*** Opening of INPUT RECORDS ***

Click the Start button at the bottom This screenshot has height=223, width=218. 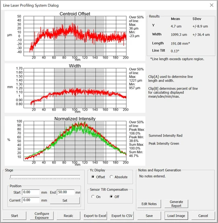coord(14,216)
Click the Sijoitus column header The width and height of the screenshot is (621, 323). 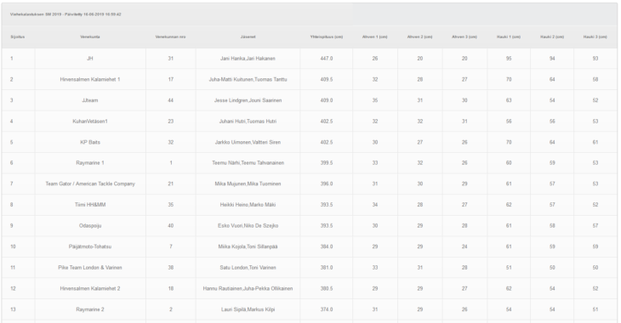coord(17,37)
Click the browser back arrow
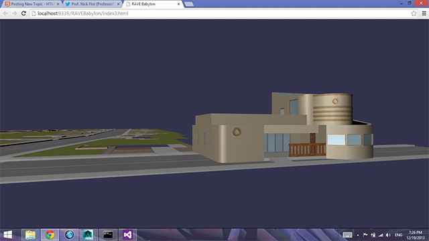The height and width of the screenshot is (241, 429). point(5,13)
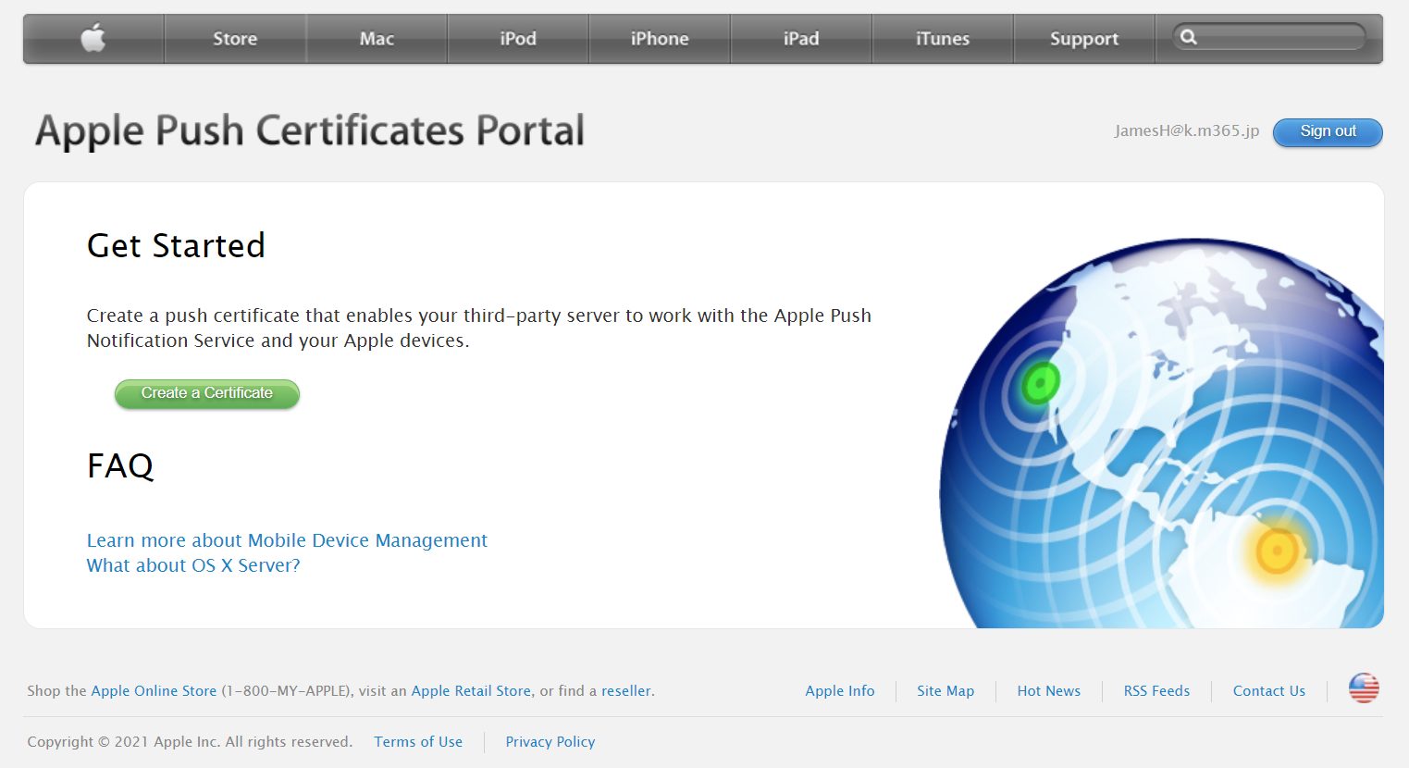Open iTunes from the navigation bar
The height and width of the screenshot is (768, 1409).
[943, 39]
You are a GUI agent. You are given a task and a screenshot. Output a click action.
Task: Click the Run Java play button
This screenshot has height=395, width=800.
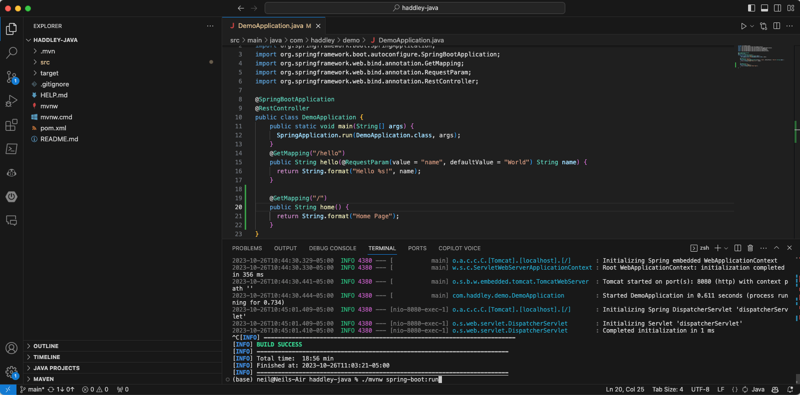pyautogui.click(x=744, y=26)
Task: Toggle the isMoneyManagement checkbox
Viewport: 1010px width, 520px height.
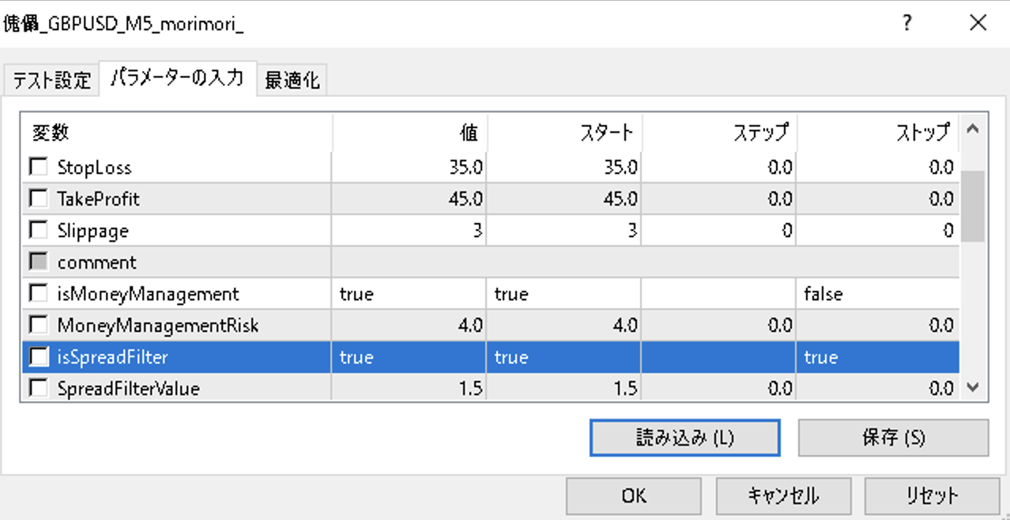Action: (38, 294)
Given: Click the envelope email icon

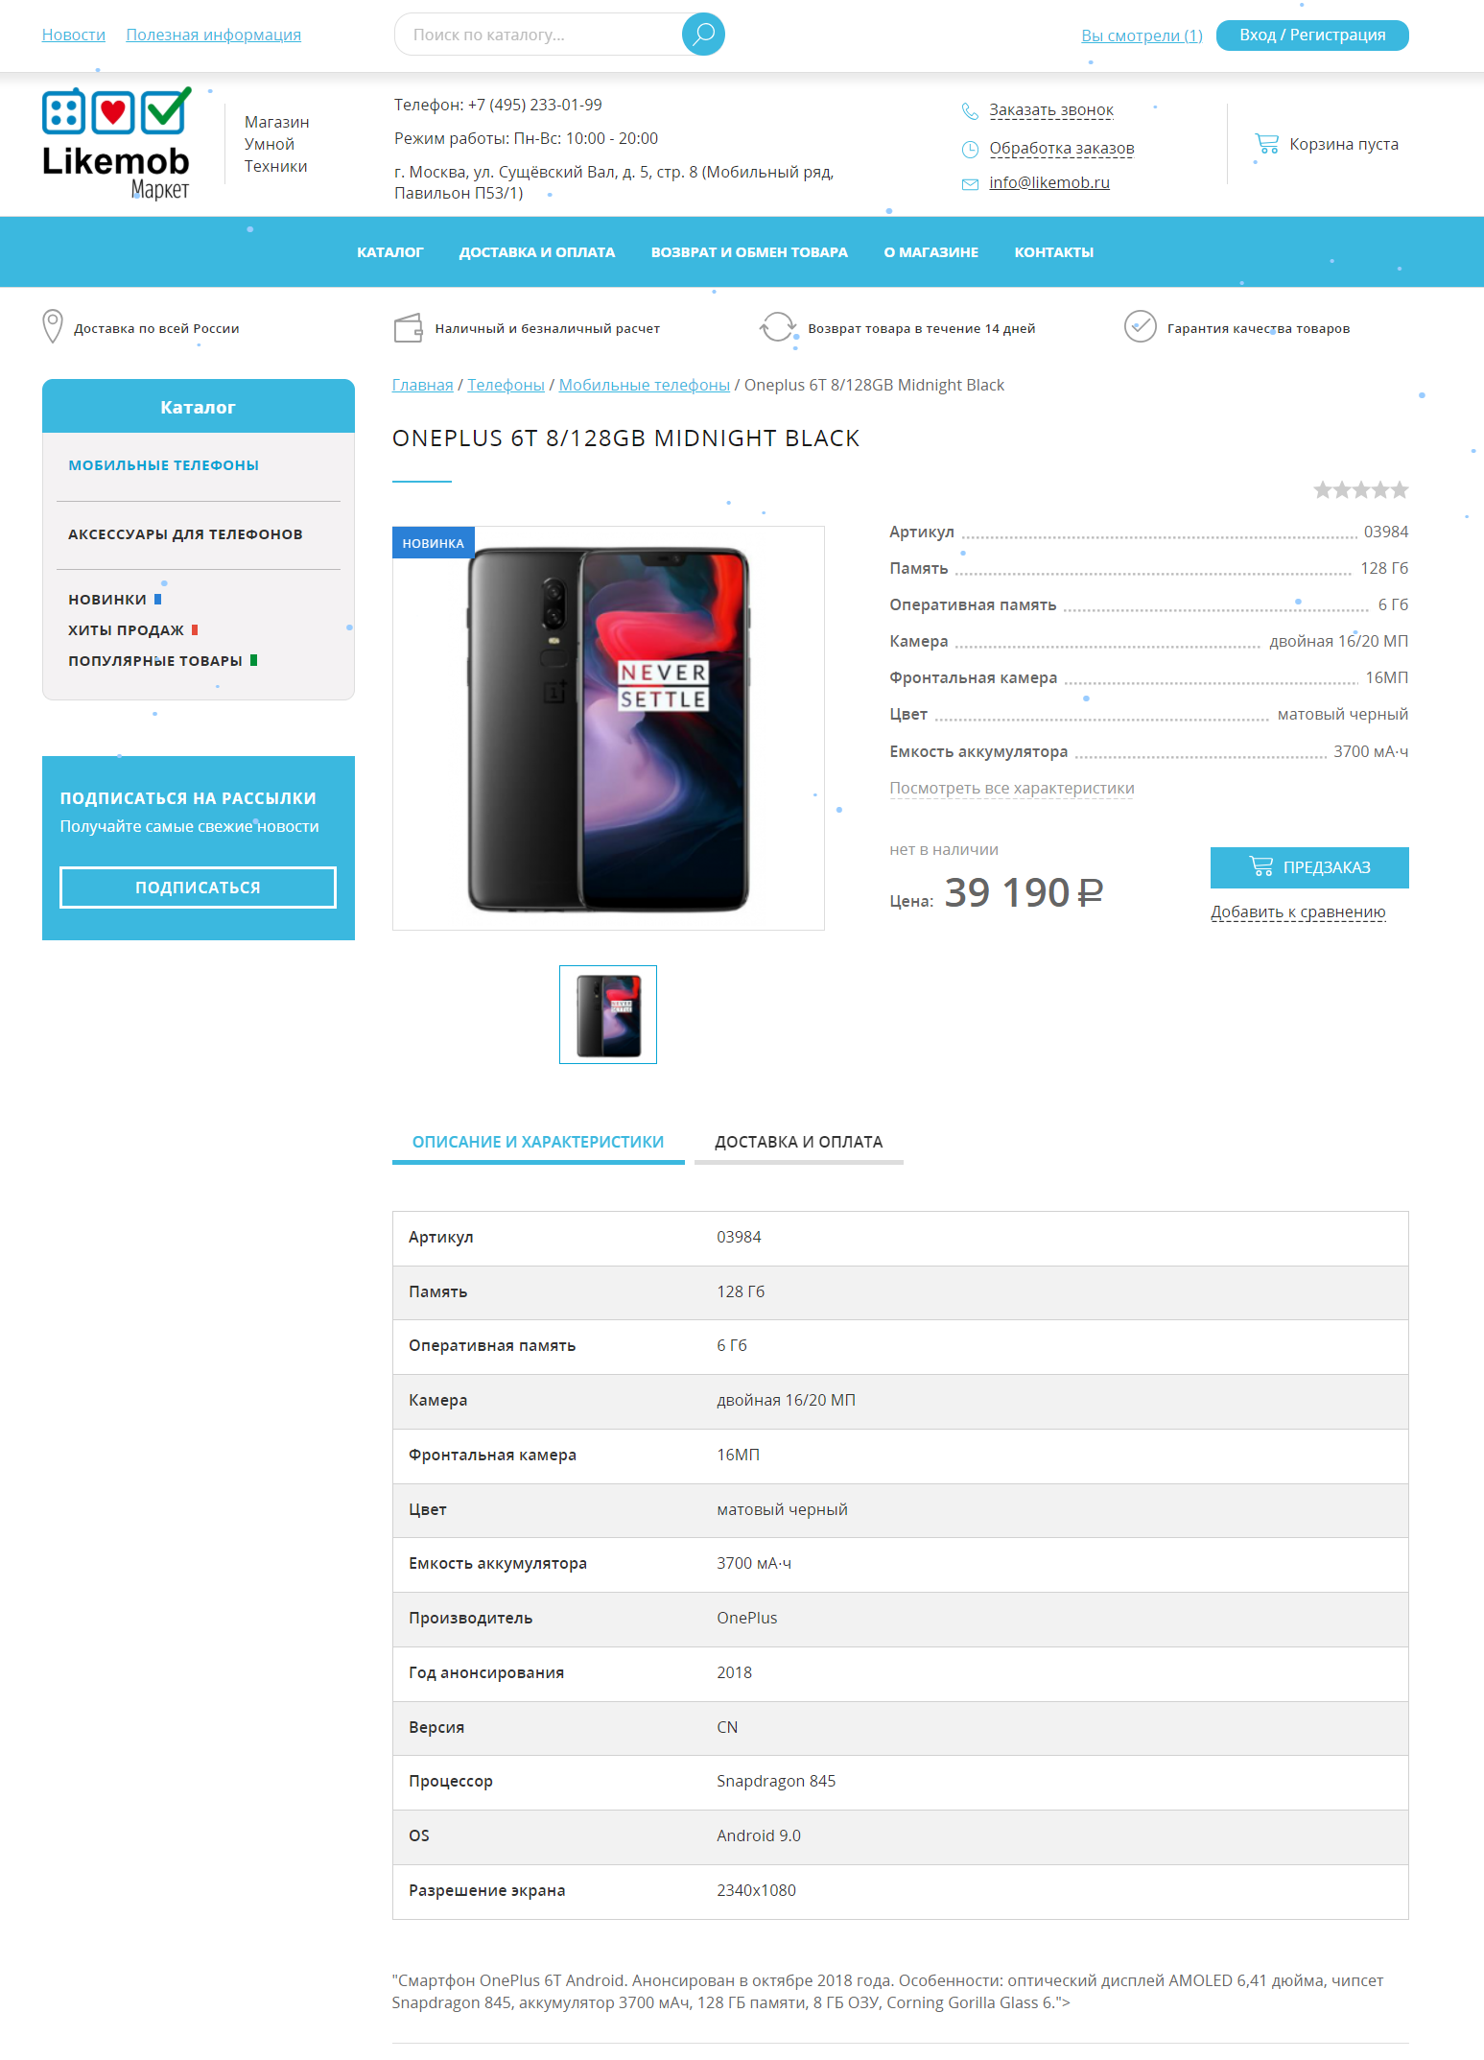Looking at the screenshot, I should point(970,183).
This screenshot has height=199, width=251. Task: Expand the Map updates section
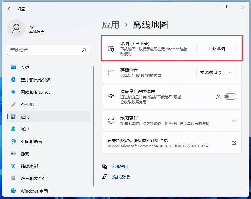click(234, 121)
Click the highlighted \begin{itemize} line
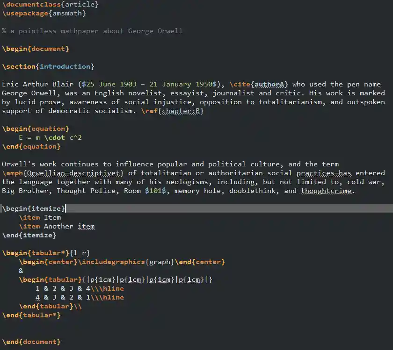Viewport: 393px width, 350px height. (34, 208)
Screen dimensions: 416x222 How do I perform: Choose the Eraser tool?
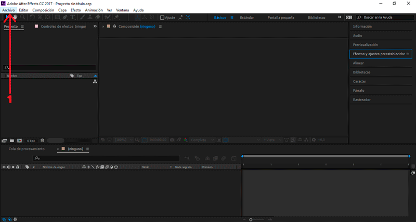pos(98,17)
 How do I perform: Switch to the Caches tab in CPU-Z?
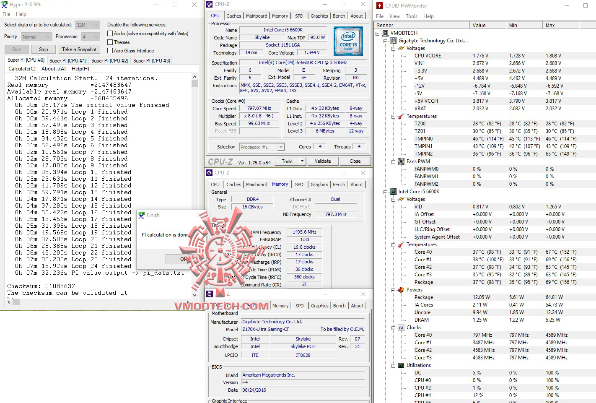coord(234,16)
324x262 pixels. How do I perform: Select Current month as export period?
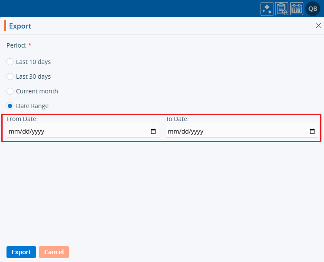pos(10,91)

*** Close of INPUT RECORDS ***

> **WORK INSTRUCTIONS**: Reproduce, word for word, the lines from the one containing "You are a GUI" through the final line above. Leave every picture out.

> **EXERCISE RESPONSE**:
You are a GUI agent. You are given a task and a screenshot. Output a click action.
Task: Click the Run Java play button
This screenshot has height=395, width=800.
pyautogui.click(x=744, y=26)
Task: Toggle the isMoneyManagement checkbox
Viewport: 1010px width, 520px height.
Action: (38, 294)
Given: Click the envelope email icon

Looking at the screenshot, I should point(970,183).
This screenshot has height=199, width=251. Task: Expand the Map updates section
click(234, 121)
Click the highlighted \begin{itemize} line
Viewport: 393px width, 350px height. (34, 208)
Screen dimensions: 416x222 How do I perform: Choose the Eraser tool?
pos(98,17)
 How do I perform: Switch to the Caches tab in CPU-Z?
coord(234,16)
324x262 pixels. How do I perform: Select Current month as export period?
pos(10,91)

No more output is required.